Normalmente, quando seus avós o provocavam sobre casamento ou a nora, Simão não dava corda.
Mas agora que ele realmente tinha Yolanda como esposa, sua boca se tornou obediente.
Com certeza, um homem só se torna um "escravo da esposa" depois que tem uma. Avô e neto eram iguais.
Só que a voz de Simão ainda estava fraca. Quanto mais suave soava, mais partia o coração.
Emilia, vendo o quão bom era o relacionamento de Simão e Yolanda, sentiu lágrimas de alegria brotarem.
Ela as enxugou discretamente e pegou a mão da avó Silva. "Vamos embora, deixe Yolanda ficar aqui com ele."
Avó Silva também assentiu, finalmente soltando um suspiro de alívio.
Os dois jovens precisavam um do outro agora, e a preocupação delas não se comparava ao poder curativo do amor.
"Yolanda, querida, vamos ter que te dar este trabalho."
"Vovó, não diga isso, cuidar de Simão não é trabalho nenhum para mim."
"Se precisar de qualquer coisa, fale com Humberto, ou ligue para mim ou para sua mãe, estaremos sempre disponíveis. E não se canse demais, descanse cedo."
Avó Silva deu algumas instruções, depois olhou para Simão. Simão não falou, mas um leve sorriso se formou em seus lábios secos.
Ele apreciou muito o tempo a sós que sua avó e Emilia lhes deram. Olhando para Emilia, havia uma gratidão evidente em seus olhos.
Quando todos saíram, o quarto voltou ao silêncio.
Vendo que Yolanda também ia se levantar, Simão instintivamente segurou sua mão.
Yolanda não pôde deixar de sorrir. "Eu não vou embora, vou pegar algo para você comer. Você tem que tomar o remédio depois de comer."
"..."
Simão soltou a mão dela com relutância. Mesmo com a mulher bem na sua frente, ele ainda queria estar inseparavelmente perto dela.
A familiar insegurança e o estado doentio enterrados no fundo de seu coração estavam se agitando novamente.
Mas em um instante, Simão suprimiu esses pensamentos.

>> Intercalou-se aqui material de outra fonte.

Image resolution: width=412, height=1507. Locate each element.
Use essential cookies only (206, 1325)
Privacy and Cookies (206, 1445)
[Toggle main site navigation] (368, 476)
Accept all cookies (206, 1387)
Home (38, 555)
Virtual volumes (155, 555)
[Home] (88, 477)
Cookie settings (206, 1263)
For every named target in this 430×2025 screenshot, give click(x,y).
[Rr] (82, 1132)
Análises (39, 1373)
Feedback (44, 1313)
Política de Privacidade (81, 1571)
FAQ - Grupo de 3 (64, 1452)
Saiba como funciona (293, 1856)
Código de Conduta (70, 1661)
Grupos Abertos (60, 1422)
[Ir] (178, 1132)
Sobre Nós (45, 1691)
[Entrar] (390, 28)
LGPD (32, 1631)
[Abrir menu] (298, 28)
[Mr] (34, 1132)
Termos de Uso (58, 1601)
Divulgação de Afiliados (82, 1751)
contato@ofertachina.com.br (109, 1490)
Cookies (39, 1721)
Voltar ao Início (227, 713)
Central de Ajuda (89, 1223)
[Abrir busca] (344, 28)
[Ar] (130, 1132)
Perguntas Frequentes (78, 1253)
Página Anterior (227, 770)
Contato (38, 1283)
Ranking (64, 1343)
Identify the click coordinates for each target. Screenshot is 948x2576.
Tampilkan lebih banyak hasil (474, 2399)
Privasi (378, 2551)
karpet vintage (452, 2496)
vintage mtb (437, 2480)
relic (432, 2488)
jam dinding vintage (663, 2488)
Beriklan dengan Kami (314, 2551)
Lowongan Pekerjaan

Ele era diferente agora, havia se afastado completamente daquele passado ruim.
Yolanda não o abandonaria. Ele não podia, de forma alguma, mostrar qualquer lado vulnerável na frente dela.
O remédio o faria dormir rapidamente, então Simão, querendo passar mais tempo com Yolanda, demorou a tomá-lo. Yolanda teve que alimentá-lo pouco a pouco.
Qualquer comprimido que Yolanda levasse aos seus lábios, por mais relutante que estivesse, Simão o engolia.
Havia sete tipos de comprimidos, então Yolanda o alimentou várias vezes.
Os dois últimos eram especialmente amargos. Como a água havia acabado, Yolanda os deu com a boca.
Simão, conhecendo o sabor, a abraçou e a beijou por um longo tempo, até que Yolanda não aguentou mais e teve que morder seu lábio para forçá-lo a parar.
Felizmente, o remédio fez efeito rapidamente. Por mais forte que fosse o homem, ele não conseguiu resistir à sonolência avassaladora.
"Yolanda, sabia? Eu tive um sonho enquanto estava em coma."
De repente, Simão falou de olhos fechados, sua voz tão baixa que parecia um murmúrio.